Bulk is too slow

Hi, all:
I wanna use ElasticSearch to store and search web logs in realtime, and I use Python API to bulk insert into ElasticSearch.
I'm trying to bulk insert batches of 1000 documents into elastic search using a predefined Mapping . Yet each bulk insert takes roughly 1 seconds any idea to improve bulk performance?
ElasticSearch Configuraiton
network.host: 0.0.0.0
indices.memory.index_buffer_size: "1g"
bootstrap.memory_lock: true

JVM
-Xms8g
-Xmx8g

Index mapping
PUT protocol
{
"settings": {
"index": {
"number_of_shards": 5,
"number_of_replicas": 0,
"translog.flush_threshold_size": "1gb",
"translog.durability": "async"
}
},
"mappings": {
"http": {
"properties": {
"timestamp": {
"type": "date",
"index": true
},
"asset_keys": {
"type": "keyword",
"index": true
},
"skey": {
"type": "keyword",
"index": true
},
"dkey": {
"type": "keyword",
"index": true
},
"uid": {
"type": "keyword",
"index": true
},
"src_ip": {
"type": "keyword",
"index": true,
"copy_to": "protocol_all"
},
"src_port": {
"type": "keyword",
"index": true,
"copy_to": "protocol_all"
},
"dst_ip": {
"type": "keyword",
"index": true,
"copy_to": "protocol_all"
},
"dst_port": {
"type": "keyword",
"index": true,
"copy_to": "protocol_all"
},
"method": {
"type": "keyword",
"index": true,
"copy_to": "protocol_all"
},
"URI": {
"type": "keyword",
"index": false,
"copy_to": "protocol_all"
},
"url": {
"type": "keyword",
"index": false,
"copy_to": "protocol_all"
},
"protocol": {
"type": "keyword",
"index": false,
"copy_to": "protocol_all"
},
"host": {
"type": "keyword",
"index": false,
"copy_to": "protocol_all"
},
"User-Agent": {
"type": "keyword",
"index": true,
"copy_to": "protocol_all"
},
"Cookie": {
"type": "keyword",
"index": false,
"copy_to": "protocol_all"
},
"username": {
"type": "keyword",
"index": false,
"copy_to": "protocol_all"
},
"password": {
"type": "keyword",
"index": false
},
"status_code": {
"type": "integer",
"index": false
},
"request": {
"type": "object",
"enabled": false
},
"response": {
"type": "object",
"enabled": false
},
"sensor_ip": {
"type": "keyword",
"index": true,
"copy_to": "protocol_all"
},
"location": {
"type": "geo_point",
"index": false
},
"city": {
"type": "keyword",
"index": false
},
"country": {
"type": "keyword",
"index": false
},
"raw_data": {
"type": "object",
"enabled": false
},
"protocol_all": {
"type": "keyword",
"index": true
},
"es_type": {
"type": "keyword",
"index": false
}
}
}
}
}

And the insert data almost 1000 * 10k per bulk request

Which version are you using? What is the specification of your Elasticsearch cluster (number of data nodes, CPU, RAM, heap size and type of storage)? How large are your events? How many parallel indexing threads do you have running? What indexing throughput are you seeing?

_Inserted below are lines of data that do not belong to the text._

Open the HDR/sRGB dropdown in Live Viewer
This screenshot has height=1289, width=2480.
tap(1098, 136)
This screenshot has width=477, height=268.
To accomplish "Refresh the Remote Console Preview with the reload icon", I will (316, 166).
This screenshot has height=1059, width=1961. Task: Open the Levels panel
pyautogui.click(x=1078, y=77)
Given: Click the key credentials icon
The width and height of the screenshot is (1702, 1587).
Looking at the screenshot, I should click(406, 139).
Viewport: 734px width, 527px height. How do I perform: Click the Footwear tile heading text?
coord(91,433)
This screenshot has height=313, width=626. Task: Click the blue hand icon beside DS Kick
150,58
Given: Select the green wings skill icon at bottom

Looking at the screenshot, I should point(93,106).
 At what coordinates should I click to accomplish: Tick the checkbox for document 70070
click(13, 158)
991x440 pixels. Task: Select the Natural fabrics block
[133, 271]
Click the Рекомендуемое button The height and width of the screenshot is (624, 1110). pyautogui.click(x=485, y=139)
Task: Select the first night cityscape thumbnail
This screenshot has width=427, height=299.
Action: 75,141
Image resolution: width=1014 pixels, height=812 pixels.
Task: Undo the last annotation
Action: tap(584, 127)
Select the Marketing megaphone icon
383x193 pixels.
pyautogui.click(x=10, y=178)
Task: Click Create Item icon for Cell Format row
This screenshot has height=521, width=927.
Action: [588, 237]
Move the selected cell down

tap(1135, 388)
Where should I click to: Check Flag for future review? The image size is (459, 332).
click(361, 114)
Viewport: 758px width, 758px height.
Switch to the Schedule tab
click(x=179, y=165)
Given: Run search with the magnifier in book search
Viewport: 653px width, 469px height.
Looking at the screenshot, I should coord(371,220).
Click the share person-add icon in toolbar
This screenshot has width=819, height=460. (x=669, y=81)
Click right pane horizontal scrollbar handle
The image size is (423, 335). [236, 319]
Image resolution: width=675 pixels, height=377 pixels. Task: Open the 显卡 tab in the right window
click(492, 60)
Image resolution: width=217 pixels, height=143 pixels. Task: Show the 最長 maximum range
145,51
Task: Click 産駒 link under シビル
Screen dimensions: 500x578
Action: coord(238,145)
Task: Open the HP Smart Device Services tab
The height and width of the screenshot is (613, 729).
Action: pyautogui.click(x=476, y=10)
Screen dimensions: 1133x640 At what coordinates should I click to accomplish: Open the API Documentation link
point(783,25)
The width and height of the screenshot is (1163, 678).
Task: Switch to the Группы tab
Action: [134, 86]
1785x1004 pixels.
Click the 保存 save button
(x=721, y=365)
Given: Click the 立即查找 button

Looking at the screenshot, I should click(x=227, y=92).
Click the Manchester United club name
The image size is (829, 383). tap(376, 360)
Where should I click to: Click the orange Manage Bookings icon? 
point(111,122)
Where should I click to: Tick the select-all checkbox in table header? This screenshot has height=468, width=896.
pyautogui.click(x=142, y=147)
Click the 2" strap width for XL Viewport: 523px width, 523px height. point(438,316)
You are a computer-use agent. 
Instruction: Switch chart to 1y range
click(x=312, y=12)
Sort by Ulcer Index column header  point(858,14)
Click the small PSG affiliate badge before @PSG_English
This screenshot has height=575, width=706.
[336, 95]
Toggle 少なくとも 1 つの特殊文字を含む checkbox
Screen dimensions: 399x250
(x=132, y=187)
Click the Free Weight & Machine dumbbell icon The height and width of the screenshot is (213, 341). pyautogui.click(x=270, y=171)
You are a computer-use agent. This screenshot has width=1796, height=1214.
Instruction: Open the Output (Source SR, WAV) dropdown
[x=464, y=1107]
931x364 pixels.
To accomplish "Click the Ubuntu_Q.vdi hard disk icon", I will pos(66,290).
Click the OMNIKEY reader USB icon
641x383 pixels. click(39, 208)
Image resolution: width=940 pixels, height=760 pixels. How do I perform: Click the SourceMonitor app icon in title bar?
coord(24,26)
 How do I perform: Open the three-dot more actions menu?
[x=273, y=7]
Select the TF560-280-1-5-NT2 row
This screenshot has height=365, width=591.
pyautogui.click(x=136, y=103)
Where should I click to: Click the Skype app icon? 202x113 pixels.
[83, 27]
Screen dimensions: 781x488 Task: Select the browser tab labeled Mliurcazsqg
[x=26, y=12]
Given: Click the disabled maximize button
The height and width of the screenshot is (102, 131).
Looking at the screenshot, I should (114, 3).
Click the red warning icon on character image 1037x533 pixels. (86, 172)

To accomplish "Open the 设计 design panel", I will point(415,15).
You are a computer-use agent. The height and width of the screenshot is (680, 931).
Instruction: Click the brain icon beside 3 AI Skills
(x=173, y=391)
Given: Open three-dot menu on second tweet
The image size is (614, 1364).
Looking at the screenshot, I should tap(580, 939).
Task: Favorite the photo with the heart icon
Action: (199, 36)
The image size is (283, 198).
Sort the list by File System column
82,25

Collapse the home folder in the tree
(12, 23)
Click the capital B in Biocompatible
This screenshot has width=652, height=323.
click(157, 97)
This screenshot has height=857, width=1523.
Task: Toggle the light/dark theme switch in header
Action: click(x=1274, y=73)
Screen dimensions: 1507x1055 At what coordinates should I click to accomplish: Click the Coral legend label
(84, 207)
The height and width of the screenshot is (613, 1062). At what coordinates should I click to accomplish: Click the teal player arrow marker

My Elasticsearch version is 5.6.2, and in my cluster has just one node.
CPU: Intel(R) Xeon(R) CPU E5-2630 v4 @ 2.20GHz * 2
RAM: 64G
JVM: -Xms8g -Xmx8g -Xss1m

event almost 8-15k

I use 20 thread to insert, and I see protocol index rate is 1000 documents/s from Kibana

So your events are between 8kB and 15kB in size and you send bulk requests of 1000 at a time?

How many shards are you actively indexing into? What type of storage do you have? Do you see any issues in the Elasticsearch logs, e.g. long GC? What does CPU usage and disk I/O and iowait look like on the node?

Yes, 8k-15k * 1000 per bulk request, and I connect to ElasticSearch use 127.0.0.1:9200

"number_of_shards": 5,
"number_of_replicas": 0,

My storage is 1T SATA disk, and none is output in Elasticsearch logs

iostat
Linux 3.10.0-693.2.2.el7.x86_64 (master.prs) 11/13/2017 x86_64 (20 CPU)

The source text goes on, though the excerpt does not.